BEGIN

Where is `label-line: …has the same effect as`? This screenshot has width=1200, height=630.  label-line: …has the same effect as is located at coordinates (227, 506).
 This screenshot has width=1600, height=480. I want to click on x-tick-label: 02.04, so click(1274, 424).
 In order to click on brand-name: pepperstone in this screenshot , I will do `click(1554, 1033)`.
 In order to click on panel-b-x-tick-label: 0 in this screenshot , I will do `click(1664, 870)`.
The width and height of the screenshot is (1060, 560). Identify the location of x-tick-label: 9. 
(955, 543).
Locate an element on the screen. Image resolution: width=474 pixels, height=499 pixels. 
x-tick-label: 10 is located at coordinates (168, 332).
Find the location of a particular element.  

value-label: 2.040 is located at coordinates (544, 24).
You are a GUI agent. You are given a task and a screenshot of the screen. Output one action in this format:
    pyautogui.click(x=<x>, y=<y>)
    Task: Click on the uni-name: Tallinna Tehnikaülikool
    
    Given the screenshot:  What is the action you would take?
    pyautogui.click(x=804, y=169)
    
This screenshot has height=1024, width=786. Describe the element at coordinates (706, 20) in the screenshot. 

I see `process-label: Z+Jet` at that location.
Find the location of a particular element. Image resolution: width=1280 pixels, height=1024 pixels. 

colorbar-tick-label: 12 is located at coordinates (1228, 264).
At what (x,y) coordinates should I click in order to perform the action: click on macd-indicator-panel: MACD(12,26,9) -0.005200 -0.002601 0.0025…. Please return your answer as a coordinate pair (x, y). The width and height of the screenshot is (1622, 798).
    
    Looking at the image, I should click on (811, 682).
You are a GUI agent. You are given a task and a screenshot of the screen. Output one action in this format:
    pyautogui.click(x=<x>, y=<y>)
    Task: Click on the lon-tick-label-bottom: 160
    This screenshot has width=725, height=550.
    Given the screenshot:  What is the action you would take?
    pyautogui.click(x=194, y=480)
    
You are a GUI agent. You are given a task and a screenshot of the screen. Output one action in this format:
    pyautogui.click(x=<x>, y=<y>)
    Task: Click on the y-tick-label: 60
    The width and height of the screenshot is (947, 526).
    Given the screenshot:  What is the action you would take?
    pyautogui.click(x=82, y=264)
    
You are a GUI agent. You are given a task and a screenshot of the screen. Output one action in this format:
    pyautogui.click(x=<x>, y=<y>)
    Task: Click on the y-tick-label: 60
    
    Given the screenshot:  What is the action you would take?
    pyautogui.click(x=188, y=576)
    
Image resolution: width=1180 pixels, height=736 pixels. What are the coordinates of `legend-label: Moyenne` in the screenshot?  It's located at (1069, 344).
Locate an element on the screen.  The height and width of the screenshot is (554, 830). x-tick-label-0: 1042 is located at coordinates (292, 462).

END

### Problem to solve:
Copy out, word for word, the part of the items above that begins with the line containing "Find the location of a particular element. Image" and runs through the end of the items, including both of those lines.

### Task result:
Find the location of a particular element. Image resolution: width=1280 pixels, height=1024 pixels. 

colorbar-tick-label: 12 is located at coordinates (1228, 264).
At what (x,y) coordinates should I click in order to perform the action: click on macd-indicator-panel: MACD(12,26,9) -0.005200 -0.002601 0.0025…. Please return your answer as a coordinate pair (x, y). The width and height of the screenshot is (1622, 798).
    
    Looking at the image, I should click on (811, 682).
You are a GUI agent. You are given a task and a screenshot of the screen. Output one action in this format:
    pyautogui.click(x=<x>, y=<y>)
    Task: Click on the lon-tick-label-bottom: 160
    This screenshot has width=725, height=550.
    Given the screenshot:  What is the action you would take?
    pyautogui.click(x=194, y=480)
    
You are a GUI agent. You are given a task and a screenshot of the screen. Output one action in this format:
    pyautogui.click(x=<x>, y=<y>)
    Task: Click on the y-tick-label: 60
    The width and height of the screenshot is (947, 526).
    Given the screenshot:  What is the action you would take?
    pyautogui.click(x=82, y=264)
    
You are a GUI agent. You are given a task and a screenshot of the screen. Output one action in this format:
    pyautogui.click(x=<x>, y=<y>)
    Task: Click on the y-tick-label: 60
    
    Given the screenshot:  What is the action you would take?
    pyautogui.click(x=188, y=576)
    
Image resolution: width=1180 pixels, height=736 pixels. What are the coordinates of `legend-label: Moyenne` in the screenshot?  It's located at (1069, 344).
Locate an element on the screen.  The height and width of the screenshot is (554, 830). x-tick-label-0: 1042 is located at coordinates (292, 462).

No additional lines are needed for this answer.